AOL Instant Messenger sai do ar definitivamente, após mais de 20 anos

Mais um capítulo da história da internet chegou ao fim. Nesta sexta-feira (15), a AOL encerrou definitivamente o funcionamento do AIM, um dos primeiros e mais bem-sucedidos softwares de mensagens instantâneas da internet. Em operação desde 1997, o sistema foi desligado nas primeiras horas desta madrugada e, agora, não pode mais ser utilizado em todas as suas versões.

Quando anunciou o fim das operações, em outubro, a AOL explicou que a morte do AIM serve com um testamento de que, hoje, os usuários de tecnologia se comunicam de maneiras completamente diferentes. É uma verdade comprovada por aplicativos como WhatsApp, Telegram e Facebook Messenger, que fazem a ponte entre desktop e mobile, mas também, uma amostra da dificuldade da empresa em se adaptar aos novos tempos.

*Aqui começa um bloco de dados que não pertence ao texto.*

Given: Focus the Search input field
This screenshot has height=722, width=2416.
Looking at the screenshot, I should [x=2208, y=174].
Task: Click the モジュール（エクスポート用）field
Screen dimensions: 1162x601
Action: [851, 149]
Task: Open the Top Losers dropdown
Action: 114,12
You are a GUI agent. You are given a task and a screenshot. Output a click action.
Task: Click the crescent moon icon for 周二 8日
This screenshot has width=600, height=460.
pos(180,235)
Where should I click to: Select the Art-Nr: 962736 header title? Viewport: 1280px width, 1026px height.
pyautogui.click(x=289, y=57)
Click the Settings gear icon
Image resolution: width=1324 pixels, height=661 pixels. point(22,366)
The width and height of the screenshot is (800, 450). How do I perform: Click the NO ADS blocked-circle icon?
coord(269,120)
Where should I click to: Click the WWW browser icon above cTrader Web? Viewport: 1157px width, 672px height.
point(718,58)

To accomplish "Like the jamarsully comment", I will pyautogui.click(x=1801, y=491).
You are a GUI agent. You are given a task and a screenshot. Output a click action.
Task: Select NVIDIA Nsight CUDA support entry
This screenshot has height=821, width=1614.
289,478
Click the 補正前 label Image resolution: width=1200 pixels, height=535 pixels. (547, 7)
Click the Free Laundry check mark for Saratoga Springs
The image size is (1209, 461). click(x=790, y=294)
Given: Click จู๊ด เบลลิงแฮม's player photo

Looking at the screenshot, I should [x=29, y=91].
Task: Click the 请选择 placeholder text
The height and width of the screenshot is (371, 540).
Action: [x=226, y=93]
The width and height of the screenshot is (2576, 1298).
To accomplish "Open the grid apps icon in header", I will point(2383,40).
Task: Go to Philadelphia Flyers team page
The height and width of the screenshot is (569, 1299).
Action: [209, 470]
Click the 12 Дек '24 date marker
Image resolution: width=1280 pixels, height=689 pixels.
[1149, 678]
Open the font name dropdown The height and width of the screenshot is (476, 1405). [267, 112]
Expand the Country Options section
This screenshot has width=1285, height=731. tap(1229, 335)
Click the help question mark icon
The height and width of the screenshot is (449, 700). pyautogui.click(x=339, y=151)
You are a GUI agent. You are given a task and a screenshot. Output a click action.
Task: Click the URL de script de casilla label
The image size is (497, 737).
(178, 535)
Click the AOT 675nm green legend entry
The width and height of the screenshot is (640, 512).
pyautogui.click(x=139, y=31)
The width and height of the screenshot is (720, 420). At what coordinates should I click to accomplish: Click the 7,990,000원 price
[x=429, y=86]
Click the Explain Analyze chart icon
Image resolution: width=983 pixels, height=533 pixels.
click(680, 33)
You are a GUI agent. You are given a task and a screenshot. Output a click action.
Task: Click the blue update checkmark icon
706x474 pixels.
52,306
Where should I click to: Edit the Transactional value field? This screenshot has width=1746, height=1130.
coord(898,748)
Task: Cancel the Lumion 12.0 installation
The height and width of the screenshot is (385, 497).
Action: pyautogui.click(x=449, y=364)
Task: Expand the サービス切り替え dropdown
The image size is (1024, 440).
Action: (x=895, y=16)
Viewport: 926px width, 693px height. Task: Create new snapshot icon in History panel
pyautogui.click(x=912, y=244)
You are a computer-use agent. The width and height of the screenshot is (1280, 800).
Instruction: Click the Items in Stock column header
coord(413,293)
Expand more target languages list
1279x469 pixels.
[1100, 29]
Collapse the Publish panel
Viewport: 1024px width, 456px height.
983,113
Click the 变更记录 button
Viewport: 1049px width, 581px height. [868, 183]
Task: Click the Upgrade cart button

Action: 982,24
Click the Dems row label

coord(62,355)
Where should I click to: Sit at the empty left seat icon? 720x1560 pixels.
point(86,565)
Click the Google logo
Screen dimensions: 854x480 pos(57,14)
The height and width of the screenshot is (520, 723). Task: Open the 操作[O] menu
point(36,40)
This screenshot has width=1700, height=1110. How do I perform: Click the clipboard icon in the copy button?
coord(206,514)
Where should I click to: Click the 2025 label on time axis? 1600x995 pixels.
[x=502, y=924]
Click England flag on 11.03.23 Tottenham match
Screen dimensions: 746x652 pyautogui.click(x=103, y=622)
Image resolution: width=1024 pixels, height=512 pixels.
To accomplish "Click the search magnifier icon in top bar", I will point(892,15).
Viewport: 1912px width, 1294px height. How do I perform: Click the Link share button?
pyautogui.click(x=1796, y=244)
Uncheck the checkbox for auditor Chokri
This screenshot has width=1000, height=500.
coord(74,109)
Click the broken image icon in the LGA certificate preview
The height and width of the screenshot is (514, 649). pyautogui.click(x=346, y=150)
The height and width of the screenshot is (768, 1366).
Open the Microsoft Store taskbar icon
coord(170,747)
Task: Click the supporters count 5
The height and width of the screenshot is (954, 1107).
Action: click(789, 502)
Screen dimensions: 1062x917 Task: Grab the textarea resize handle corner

Enquanto as redes sociais já estavam em plena ascensão, em meados dos anos 2000, e os smartphones começavam a ganhar corpo, o AOL Instant Messenger insistia em uma estratégia exclusivamente baseada no desktop. Dos mais de 60% de market share no mercado de internet que possuiu entre o final dos anos 1990 e o começo da década seguinte, o AIM caiu para 0,73% em 2011.

A solução nunca foi muito popular no Brasil, mas nos EUA se tornou um fenômeno cultural, aparecendo em filmes e séries de TV, algo muito potencializado pelo fato de a AOL ter sido, por muito tempo, uma das empresas mais populares do mercado de internet do país, incluindo, junto com a instalação do acesso, também suas soluções de e-mail e comunicações por mensagens.

Essa minúscula base de usuários já havia sido deixada meio que para lá há um bom tempo. Em 2012, por exemplo, a AOL fechou a divisão que cuidava exclusivamente do mensageiro, unindo-a ao desenvolvimento de outras soluções no panorama geral da empresa. A última atualização do AIM foi lançada em abril de 2015, sendo esta a que, agora, deixa de operar de maneira definitiva.

Também em outubro, a AOL publicou uma simpática animação, agradecendo aos usuários e dando um adeus antecipado. O tchau efetivo, entretanto, nunca veio, já que, como a própria solução, as redes sociais do mensageiro também são pouco atualizadas. Um fim obscuro para um software que fez histórias, mas que, já há muitos anos, havia sido esquecido pela internet e, aparentemente, também por seus responsáveis.